- by Janne Oinonen
- Monday, April 03, 2006
More Calexico 




Calexico's previous output has occupied a unique territory drenched in mythic Americana, but on 'Garden Ruin' the band take a distinct turn towards more conventional forms and concerns. So much so, in fact, that on first listen their fifth full-length album appears to have something crucial missing, to the extent you’d suspect that Tucson, Arizona’s finest have devised their very own Zaireeka and you’re missing some of the CDs required to appreciate its full grandness.
Bear with it, though, and what initially sounds disappointingly short on the band’s usual jaw-dropping invention soon reveals its considerable catalogue of charms. The rich textures and lush arrangements tailor-made to soundtrack imaginary westerns of yore might be largely absent, but Calexico still offer an enticing alternative to the rigid stylistic palette and tune-shy dirges of much that passes off as alt. country these days. Only this time around the focus is on the songs rather than the sounds.
Perhaps it’s the influence of Iron & Wine’s Sam Beam, with whom Calexico toured and recorded last year’s excellent mini-album 'In The Reins', but the tunes on 'Garden Ruin' are the group’s most straight-forward to date, with the lovely ‘Bisbee Blues’ and the melancholy, soul-tinged pop brilliance of ‘Lucky Dime’ in particular flexing their newly pumped-up melodic muscle.
Another surprise is the group's fondness for cranking it up on the decibels department. No longer content with merely cruising atmospherically along the dusty main street of some old West border town of their imagination, Calexico, these days a "real" band with a stable six-piece line-up rather than a loose collective centred along mainstays Joey Burns and the consistently stunning percussionist John Convertino, occasionally switch to a fearsome gallop fuelled by snarling barbed-wire guitars and pummelling beats.
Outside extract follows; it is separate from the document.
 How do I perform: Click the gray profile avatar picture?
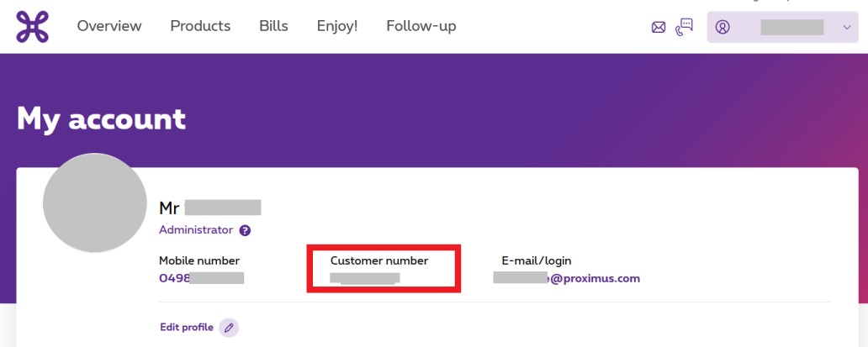click(x=95, y=204)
This penchant for plugging in is essayed most potently on the desolate, drawn-out closing track ‘All Systems Red’, the heartbreaking poignancy and fierce, cacophonous coda resembling Neil Young’s gritty feedback workouts of which says much more about the band’s dismay at contemporary politics and office-holding war-mongers – another fresh ingredient added to the band’s pot on 'Garden Ruin' - than Burns’ vague if affecting lyrics can muster.
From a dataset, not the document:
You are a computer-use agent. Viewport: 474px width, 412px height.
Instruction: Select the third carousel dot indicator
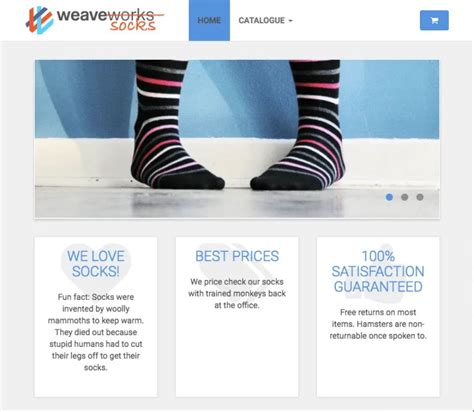pyautogui.click(x=420, y=197)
Add to this a few familiar touches – the sizzling mariachi flavours of ‘Roka (Danza de la maerte)’, the dust-blown balladry of the cello-driven, bittersweet ‘Yours And Mine’ and flashes of Calexico’s trademark widescreen sound bubbling just beneath the surface (the expertly nuanced ‘Cruel’, which could well be a hitherto unknown outtake from Love’s 'Forever Changes', the string sweeps at the end of ‘Panic Open String’) – and you’ve a platter practically oozing with pure class.